Reduced Ssy1-Ptr3-Ssy5 (SPS) Signaling Extends Replicative Life Span by Enhancing NAD+ Homeostasis in Saccharomyces cerevisiae

• Published in: The Journal of biological chemistry Vol. 290; no. 20; pp. 12753 - 12764
• Main Authors: Tsang, Felicia, James, Christol, Kato, Michiko, Myers, Victoria, Ilyas, Irtqa, Tsang, Matthew, Lin, Su-Ju
• Format: Journal Article
• Language: English
• Published: United States Elsevier Inc 15.05.2015; American Society for Biochemistry and Molecular Biology
• Subjects: Alkaline Phosphatase - genetics; Alkaline Phosphatase - metabolism; Carrier Proteins - genetics; Carrier Proteins - metabolism; cell metabolism; Gene Deletion; Gene Expression Regulation, Fungal - physiology; Homeostasis - physiology; Intracellular Signaling Peptides and Proteins - genetics; Intracellular Signaling Peptides and Proteins - metabolism; Malate Dehydrogenase - genetics; Malate Dehydrogenase - metabolism; Membrane Proteins - genetics; Membrane Proteins - metabolism; metabolic regulation; Metabolism; NAD - genetics; NAD - metabolism; NAD biosynthesis; nicotinamide riboside salvage; Saccharomyces cerevisiae - genetics; Saccharomyces cerevisiae - metabolism; Saccharomyces cerevisiae Proteins - genetics; Saccharomyces cerevisiae Proteins - metabolism; Serine Proteases - genetics; Serine Proteases - metabolism; Signal Transduction - physiology; Vacuoles - genetics; Vacuoles - metabolism; yeast genetics; yeast metabolism; nicotinamide riboside salvage; cell metabolism; yeast metabolism; yeast genetics; NAD biosynthesis; metabolic regulation
• ISSN: 0021-9258; 1083-351X
• DOI: 10.1074/jbc.M115.644534

Attenuated nutrient signaling extends the life span in yeast and higher eukaryotes; however, the mechanisms are not completely understood.
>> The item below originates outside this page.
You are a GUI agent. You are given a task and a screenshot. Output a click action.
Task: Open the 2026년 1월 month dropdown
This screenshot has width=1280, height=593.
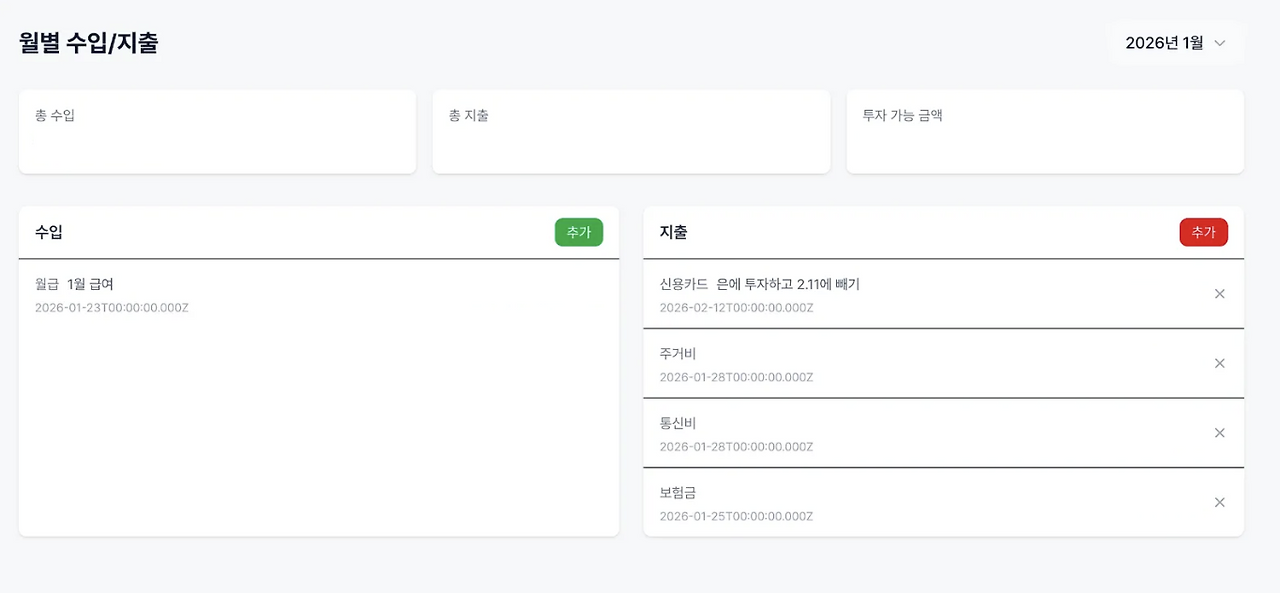[x=1176, y=43]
Here we identify the Ssy1-Ptr3-Ssy5 (SPS) amino acid sensing pathway as a novel longevity factor. A null mutation of SSY5 (ssy5Δ) increases replicative life span (RLS) by ∼50%. Our results demonstrate that several NAD+ homeostasis factors play key roles in this life span extension. First, expression of the putative malate-pyruvate NADH shuttle increases in ssy5Δ cells, and deleting components of this shuttle, MAE1 and OAC1, largely abolishes RLS extension. Next, we show that Stp1, a transcription factor of the SPS pathway, directly binds to the promoter of MAE1 and OAC1 to regulate their expression. Additionally, deletion of SSY5 increases nicotinamide riboside (NR) levels and phosphate-responsive (PHO) signaling activity, suggesting that ssy5Δ increases NR salvaging. This increase contributes to NAD+ homeostasis, partially ameliorating the NAD+ deficiency and rescuing the short life span of the npt1Δ mutant. Moreover, we observed that vacuolar phosphatase, Pho8, is partially required for ssy5Δ-mediated NR increase and RLS extension. Together, our studies present evidence that supports SPS signaling is a novel NAD+ homeostasis factor and ssy5Δ-mediated life span extension is likely due to concomitantly increased mitochondrial and vacuolar function. Our findings may contribute to understanding the molecular basis of NAD+ metabolism, cellular life span, and diseases associated with NAD+ deficiency and aging. Signaling pathways regulating NAD+ homeostasis and their complex interplay with cell longevity remain unclear. Attenuated SPS (Ssy1-Ptr3-Ssy5) signaling extends replicative life span, which requires increased nicotinamide riboside salvage and functional NADH shuttle. Enhanced NAD+ homeostasis contributes to SPS-induced cell longevity. Studying SPS signaling as a novel longevity factor helps elucidate the complex regulation of NAD+ homeostasis.